Task directions -
Beginning at the line that holds "The height and width of the screenshot is (688, 795).", restate each line exactly through the final line of the records. Include both of those lines.

Excerpts from a dataset

※

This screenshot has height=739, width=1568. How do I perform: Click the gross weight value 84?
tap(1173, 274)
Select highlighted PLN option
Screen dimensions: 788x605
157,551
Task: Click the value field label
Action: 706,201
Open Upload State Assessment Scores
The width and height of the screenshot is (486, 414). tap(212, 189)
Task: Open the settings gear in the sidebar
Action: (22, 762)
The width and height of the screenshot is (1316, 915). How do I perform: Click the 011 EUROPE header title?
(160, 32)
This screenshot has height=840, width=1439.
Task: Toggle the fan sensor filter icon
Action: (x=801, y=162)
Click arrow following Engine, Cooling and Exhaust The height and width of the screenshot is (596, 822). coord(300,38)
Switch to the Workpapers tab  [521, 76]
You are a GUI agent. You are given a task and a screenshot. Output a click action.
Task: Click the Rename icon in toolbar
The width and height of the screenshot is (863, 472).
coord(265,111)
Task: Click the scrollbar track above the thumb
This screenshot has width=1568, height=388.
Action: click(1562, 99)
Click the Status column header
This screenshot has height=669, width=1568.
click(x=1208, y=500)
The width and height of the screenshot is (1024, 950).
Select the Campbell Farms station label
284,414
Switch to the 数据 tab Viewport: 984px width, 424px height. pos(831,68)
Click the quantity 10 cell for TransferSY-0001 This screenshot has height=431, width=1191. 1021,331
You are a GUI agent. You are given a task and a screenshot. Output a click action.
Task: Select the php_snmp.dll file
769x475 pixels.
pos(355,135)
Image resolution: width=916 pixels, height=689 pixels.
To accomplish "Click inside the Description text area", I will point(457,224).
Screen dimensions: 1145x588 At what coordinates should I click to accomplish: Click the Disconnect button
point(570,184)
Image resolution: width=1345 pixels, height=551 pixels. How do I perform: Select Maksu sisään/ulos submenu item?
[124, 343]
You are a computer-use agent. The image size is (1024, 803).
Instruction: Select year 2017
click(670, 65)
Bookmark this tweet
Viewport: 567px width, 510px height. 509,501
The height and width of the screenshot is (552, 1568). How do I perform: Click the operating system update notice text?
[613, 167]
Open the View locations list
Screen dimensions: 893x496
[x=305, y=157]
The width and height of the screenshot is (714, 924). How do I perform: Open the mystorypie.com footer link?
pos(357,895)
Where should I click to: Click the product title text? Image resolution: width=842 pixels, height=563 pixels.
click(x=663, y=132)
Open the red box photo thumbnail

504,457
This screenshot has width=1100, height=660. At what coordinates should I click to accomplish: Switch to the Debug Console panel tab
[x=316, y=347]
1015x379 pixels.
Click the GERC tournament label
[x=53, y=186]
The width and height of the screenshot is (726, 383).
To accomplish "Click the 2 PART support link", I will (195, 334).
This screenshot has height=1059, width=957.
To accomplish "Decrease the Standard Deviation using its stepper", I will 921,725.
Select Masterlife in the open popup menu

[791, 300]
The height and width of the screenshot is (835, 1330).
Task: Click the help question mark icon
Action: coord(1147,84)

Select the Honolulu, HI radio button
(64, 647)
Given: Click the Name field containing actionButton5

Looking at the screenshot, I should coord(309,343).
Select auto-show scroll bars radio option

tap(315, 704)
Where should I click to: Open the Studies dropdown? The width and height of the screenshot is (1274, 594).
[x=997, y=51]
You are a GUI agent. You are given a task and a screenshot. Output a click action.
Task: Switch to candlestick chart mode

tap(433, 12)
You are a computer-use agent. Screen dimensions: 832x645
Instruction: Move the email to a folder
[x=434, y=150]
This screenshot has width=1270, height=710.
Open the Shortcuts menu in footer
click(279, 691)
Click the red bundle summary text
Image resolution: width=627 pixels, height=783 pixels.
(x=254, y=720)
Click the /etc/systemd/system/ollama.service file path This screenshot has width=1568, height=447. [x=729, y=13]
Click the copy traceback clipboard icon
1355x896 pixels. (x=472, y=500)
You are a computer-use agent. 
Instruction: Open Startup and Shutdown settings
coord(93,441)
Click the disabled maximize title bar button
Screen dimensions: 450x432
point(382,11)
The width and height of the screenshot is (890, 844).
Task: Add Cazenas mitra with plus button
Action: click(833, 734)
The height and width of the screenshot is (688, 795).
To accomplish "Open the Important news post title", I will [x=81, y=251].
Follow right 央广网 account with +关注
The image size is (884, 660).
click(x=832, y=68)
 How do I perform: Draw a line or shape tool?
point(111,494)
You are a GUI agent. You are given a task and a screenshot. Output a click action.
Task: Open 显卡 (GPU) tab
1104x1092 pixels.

※

Written response -
The height and width of the screenshot is (688, 795).
To accomplish "Open the Important news post title", I will [x=81, y=251].
Follow right 央广网 account with +关注
The image size is (884, 660).
click(x=832, y=68)
 How do I perform: Draw a line or shape tool?
point(111,494)
You are a GUI agent. You are given a task and a screenshot. Output a click action.
Task: Open 显卡 (GPU) tab
1104x1092 pixels.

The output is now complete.